◆ **WHAT IS ASKED**:
Swap "Bucket fill tool" for "Paint bucket tool" in the stretch of lines from the one containing "tool window icon" through the one containing "tap(287, 44)", and give back only those lines with nothing else changed.

◆ **MATERIAL SHOWN**:
• • • • • • •
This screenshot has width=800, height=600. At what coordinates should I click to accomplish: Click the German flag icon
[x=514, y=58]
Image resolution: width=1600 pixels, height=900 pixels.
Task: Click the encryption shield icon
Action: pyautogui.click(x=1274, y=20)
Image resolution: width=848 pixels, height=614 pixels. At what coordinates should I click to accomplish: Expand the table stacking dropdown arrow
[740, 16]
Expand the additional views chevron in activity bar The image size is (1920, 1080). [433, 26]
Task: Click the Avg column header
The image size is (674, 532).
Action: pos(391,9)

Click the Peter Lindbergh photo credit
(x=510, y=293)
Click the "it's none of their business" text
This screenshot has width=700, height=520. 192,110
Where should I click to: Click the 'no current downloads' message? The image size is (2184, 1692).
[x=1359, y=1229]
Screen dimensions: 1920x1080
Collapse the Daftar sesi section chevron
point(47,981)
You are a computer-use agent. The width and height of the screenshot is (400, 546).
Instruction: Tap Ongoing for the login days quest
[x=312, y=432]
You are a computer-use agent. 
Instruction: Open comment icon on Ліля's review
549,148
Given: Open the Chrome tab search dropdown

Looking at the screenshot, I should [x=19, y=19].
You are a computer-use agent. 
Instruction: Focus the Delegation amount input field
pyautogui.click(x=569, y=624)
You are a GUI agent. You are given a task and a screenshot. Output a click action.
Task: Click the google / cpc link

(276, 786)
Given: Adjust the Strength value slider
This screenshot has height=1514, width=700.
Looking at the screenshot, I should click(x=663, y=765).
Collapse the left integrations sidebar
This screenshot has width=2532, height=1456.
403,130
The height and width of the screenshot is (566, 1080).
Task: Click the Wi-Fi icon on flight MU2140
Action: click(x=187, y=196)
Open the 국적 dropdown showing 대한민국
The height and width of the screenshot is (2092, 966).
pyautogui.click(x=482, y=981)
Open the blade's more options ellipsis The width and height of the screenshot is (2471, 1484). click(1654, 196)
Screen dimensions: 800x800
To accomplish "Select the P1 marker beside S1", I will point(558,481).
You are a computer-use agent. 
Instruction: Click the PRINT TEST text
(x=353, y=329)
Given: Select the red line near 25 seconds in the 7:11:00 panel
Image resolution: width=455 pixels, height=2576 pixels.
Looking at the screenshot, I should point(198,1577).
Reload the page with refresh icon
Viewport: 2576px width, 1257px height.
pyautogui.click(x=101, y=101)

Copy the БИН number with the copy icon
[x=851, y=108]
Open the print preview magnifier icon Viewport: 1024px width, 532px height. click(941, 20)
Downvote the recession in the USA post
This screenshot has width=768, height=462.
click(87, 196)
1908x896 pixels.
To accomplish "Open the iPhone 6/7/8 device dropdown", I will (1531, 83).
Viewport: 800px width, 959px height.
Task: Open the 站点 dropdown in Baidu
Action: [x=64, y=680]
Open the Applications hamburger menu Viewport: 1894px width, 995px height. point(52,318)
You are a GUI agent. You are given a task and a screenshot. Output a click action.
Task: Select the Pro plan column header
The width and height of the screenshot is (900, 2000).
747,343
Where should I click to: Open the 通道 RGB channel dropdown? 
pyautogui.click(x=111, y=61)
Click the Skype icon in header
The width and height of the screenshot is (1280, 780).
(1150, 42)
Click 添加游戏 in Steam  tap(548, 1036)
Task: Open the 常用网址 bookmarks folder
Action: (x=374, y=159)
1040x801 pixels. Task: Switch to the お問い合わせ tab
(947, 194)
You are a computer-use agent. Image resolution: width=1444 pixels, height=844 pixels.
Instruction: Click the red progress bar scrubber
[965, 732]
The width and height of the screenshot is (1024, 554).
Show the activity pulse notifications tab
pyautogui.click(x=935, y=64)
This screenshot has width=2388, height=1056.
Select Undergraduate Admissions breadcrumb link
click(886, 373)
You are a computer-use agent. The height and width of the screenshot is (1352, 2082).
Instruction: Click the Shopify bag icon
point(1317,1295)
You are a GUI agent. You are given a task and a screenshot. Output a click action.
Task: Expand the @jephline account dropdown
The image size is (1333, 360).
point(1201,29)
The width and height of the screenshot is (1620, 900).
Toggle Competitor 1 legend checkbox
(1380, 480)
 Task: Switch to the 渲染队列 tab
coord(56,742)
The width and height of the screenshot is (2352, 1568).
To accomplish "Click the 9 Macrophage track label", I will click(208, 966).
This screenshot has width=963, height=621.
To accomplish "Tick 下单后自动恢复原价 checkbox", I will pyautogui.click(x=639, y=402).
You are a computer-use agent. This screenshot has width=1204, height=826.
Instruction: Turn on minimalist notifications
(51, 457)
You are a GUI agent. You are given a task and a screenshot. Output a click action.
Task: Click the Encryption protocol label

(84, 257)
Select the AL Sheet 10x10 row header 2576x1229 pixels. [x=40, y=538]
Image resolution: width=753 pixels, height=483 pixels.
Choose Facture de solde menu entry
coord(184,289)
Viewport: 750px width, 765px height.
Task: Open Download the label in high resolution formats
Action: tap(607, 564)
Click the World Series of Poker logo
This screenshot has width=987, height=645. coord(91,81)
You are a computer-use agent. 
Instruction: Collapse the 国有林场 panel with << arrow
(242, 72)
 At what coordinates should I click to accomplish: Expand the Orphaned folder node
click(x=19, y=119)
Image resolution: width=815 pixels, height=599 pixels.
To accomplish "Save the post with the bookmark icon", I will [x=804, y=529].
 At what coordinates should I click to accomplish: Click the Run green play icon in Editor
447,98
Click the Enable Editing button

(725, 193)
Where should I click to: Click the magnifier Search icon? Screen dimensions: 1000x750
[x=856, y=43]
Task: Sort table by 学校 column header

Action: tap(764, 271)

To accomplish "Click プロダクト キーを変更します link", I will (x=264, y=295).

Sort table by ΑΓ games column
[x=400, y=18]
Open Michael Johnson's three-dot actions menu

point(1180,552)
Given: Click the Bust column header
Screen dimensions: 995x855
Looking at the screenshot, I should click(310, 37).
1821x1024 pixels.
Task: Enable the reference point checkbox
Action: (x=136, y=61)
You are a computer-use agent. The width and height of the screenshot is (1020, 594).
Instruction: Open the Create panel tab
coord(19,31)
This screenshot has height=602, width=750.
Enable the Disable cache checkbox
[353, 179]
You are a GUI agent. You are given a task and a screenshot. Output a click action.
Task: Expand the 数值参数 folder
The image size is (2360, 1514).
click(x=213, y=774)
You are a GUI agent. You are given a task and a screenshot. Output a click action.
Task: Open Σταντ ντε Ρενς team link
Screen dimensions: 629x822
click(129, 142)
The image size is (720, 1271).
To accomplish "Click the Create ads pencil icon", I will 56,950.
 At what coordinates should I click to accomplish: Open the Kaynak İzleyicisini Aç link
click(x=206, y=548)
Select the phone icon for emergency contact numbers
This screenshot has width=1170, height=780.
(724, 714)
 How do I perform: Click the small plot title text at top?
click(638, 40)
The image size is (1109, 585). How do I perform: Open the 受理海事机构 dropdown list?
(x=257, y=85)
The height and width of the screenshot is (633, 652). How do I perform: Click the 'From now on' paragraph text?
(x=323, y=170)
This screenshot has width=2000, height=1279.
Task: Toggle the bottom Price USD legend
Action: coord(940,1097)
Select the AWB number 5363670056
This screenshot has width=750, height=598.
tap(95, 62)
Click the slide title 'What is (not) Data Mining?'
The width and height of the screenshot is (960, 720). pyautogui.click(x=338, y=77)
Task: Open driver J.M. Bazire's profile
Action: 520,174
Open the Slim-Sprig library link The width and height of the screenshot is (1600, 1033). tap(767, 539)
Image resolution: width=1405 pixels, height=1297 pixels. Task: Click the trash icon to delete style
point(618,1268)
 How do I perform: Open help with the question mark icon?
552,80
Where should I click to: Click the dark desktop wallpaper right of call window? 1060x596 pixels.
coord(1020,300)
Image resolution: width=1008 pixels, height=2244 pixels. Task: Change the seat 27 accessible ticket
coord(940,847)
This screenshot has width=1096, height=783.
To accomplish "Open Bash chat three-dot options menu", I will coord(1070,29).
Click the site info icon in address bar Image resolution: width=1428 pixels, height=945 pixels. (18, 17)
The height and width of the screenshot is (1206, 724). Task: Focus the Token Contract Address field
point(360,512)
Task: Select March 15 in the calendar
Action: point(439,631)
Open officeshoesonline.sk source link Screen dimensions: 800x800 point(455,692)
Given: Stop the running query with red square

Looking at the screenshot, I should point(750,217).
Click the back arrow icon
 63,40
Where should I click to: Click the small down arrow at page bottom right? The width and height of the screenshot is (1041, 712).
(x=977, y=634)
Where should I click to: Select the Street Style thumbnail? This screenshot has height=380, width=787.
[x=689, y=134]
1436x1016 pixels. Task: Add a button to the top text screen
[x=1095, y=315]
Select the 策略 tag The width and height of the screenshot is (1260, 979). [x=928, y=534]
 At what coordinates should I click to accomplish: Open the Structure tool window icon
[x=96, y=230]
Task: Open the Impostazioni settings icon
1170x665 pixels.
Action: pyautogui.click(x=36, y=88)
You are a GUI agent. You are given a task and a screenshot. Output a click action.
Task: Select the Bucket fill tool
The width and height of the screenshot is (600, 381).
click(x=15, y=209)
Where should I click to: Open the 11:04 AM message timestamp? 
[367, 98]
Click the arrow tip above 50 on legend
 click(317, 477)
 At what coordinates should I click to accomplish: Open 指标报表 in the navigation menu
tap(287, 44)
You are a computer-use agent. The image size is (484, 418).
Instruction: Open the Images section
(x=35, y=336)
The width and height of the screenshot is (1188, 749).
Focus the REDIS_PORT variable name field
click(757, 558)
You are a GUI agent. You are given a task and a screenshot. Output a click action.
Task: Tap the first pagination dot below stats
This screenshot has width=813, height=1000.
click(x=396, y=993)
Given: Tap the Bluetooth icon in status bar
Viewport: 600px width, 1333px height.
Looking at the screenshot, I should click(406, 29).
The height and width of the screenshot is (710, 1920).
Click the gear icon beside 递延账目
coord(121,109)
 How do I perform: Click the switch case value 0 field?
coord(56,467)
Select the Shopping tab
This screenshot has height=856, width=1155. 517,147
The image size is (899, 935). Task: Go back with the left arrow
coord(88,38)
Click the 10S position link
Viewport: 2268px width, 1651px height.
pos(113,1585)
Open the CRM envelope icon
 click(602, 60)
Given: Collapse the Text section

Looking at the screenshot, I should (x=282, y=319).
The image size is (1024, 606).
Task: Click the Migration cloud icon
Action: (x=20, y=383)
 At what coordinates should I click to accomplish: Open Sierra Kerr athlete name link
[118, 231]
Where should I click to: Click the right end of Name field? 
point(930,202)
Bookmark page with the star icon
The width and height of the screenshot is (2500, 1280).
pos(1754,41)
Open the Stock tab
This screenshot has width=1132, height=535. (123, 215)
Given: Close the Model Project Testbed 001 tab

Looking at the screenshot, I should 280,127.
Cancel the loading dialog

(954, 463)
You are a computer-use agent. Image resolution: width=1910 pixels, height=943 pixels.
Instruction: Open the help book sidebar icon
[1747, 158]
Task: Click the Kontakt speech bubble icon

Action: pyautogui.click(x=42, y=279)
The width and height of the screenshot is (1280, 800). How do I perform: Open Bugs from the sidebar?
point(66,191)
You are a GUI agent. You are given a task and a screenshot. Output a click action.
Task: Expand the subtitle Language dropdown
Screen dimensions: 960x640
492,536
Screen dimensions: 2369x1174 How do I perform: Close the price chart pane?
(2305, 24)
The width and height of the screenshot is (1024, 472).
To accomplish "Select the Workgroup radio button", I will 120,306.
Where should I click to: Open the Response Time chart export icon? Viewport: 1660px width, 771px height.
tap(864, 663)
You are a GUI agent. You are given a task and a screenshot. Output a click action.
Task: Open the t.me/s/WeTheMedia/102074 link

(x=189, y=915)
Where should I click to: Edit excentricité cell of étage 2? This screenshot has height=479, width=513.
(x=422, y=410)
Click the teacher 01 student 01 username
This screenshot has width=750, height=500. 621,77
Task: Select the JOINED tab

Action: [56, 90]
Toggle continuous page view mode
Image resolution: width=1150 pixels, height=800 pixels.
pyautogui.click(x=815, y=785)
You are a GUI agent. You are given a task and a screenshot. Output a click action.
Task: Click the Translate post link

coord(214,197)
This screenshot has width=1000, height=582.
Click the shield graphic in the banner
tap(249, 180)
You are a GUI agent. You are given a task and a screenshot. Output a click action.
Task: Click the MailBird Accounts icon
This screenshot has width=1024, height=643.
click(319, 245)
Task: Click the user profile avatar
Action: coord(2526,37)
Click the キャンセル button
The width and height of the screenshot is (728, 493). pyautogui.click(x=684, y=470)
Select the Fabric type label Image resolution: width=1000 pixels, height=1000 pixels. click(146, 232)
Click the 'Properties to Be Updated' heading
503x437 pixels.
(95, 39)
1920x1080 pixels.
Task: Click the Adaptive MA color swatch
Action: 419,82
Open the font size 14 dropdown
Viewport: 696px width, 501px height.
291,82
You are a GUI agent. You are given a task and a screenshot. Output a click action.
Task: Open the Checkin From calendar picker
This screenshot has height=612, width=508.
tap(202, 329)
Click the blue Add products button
• • • • • • •
◆ **RESULT OF THIS TASK**:
 At what coordinates should I click to accomplish: Open the Structure tool window icon
[x=96, y=230]
Task: Open the Impostazioni settings icon
1170x665 pixels.
Action: pyautogui.click(x=36, y=88)
You are a GUI agent. You are given a task and a screenshot. Output a click action.
Task: Select the Paint bucket tool
The width and height of the screenshot is (600, 381).
click(x=15, y=209)
Where should I click to: Open the 11:04 AM message timestamp? 
[367, 98]
Click the arrow tip above 50 on legend
 click(317, 477)
 At what coordinates should I click to accomplish: Open 指标报表 in the navigation menu
tap(287, 44)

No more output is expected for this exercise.